**TASK BRIEF**: Each record listed below is to be output exactly as written.

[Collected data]
----------
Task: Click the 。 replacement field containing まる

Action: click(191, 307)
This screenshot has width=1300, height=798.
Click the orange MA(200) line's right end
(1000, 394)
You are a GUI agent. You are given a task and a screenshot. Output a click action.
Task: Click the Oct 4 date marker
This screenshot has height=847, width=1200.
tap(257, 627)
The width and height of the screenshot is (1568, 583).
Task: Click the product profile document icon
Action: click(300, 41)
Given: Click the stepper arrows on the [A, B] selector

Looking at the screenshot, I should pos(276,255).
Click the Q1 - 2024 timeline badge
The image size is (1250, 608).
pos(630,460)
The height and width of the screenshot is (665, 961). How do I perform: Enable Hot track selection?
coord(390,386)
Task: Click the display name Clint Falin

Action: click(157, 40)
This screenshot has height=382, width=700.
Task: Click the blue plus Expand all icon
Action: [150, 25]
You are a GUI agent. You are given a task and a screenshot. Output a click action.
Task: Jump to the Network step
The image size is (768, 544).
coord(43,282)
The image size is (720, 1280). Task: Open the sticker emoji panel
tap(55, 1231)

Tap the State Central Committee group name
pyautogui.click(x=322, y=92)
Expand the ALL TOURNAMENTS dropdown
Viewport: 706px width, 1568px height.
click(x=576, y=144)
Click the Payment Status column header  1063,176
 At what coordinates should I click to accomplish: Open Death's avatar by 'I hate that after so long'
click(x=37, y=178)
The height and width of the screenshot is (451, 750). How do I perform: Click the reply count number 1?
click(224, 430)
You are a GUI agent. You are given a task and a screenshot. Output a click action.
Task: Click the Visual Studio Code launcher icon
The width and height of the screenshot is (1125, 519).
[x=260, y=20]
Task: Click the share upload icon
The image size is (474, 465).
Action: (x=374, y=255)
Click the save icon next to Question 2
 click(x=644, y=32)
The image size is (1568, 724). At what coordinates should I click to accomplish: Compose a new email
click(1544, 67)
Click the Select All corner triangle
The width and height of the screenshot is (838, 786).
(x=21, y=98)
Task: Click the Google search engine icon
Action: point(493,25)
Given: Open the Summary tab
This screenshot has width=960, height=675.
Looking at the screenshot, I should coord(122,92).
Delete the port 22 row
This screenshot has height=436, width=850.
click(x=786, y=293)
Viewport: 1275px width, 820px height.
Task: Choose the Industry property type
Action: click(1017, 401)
----------
**RESPONSE**:
Task: Click the 。 replacement field containing まる

Action: click(191, 307)
This screenshot has width=1300, height=798.
Click the orange MA(200) line's right end
(1000, 394)
You are a GUI agent. You are given a task and a screenshot. Output a click action.
Task: Click the Oct 4 date marker
This screenshot has height=847, width=1200.
tap(257, 627)
The width and height of the screenshot is (1568, 583).
Task: Click the product profile document icon
Action: click(300, 41)
Given: Click the stepper arrows on the [A, B] selector

Looking at the screenshot, I should pos(276,255).
Click the Q1 - 2024 timeline badge
The image size is (1250, 608).
pos(630,460)
The height and width of the screenshot is (665, 961). How do I perform: Enable Hot track selection?
coord(390,386)
Task: Click the display name Clint Falin

Action: click(157, 40)
This screenshot has height=382, width=700.
Task: Click the blue plus Expand all icon
Action: [150, 25]
You are a GUI agent. You are given a task and a screenshot. Output a click action.
Task: Jump to the Network step
The image size is (768, 544).
coord(43,282)
The image size is (720, 1280). Task: Open the sticker emoji panel
tap(55, 1231)

Tap the State Central Committee group name
pyautogui.click(x=322, y=92)
Expand the ALL TOURNAMENTS dropdown
Viewport: 706px width, 1568px height.
click(x=576, y=144)
Click the Payment Status column header  1063,176
 At what coordinates should I click to accomplish: Open Death's avatar by 'I hate that after so long'
click(x=37, y=178)
The height and width of the screenshot is (451, 750). How do I perform: Click the reply count number 1?
click(224, 430)
You are a GUI agent. You are given a task and a screenshot. Output a click action.
Task: Click the Visual Studio Code launcher icon
The width and height of the screenshot is (1125, 519).
[x=260, y=20]
Task: Click the share upload icon
The image size is (474, 465).
Action: (x=374, y=255)
Click the save icon next to Question 2
 click(x=644, y=32)
The image size is (1568, 724). At what coordinates should I click to accomplish: Compose a new email
click(1544, 67)
Click the Select All corner triangle
The width and height of the screenshot is (838, 786).
(x=21, y=98)
Task: Click the Google search engine icon
Action: point(493,25)
Given: Open the Summary tab
This screenshot has width=960, height=675.
Looking at the screenshot, I should coord(122,92).
Delete the port 22 row
This screenshot has height=436, width=850.
click(x=786, y=293)
Viewport: 1275px width, 820px height.
Task: Choose the Industry property type
Action: click(1017, 401)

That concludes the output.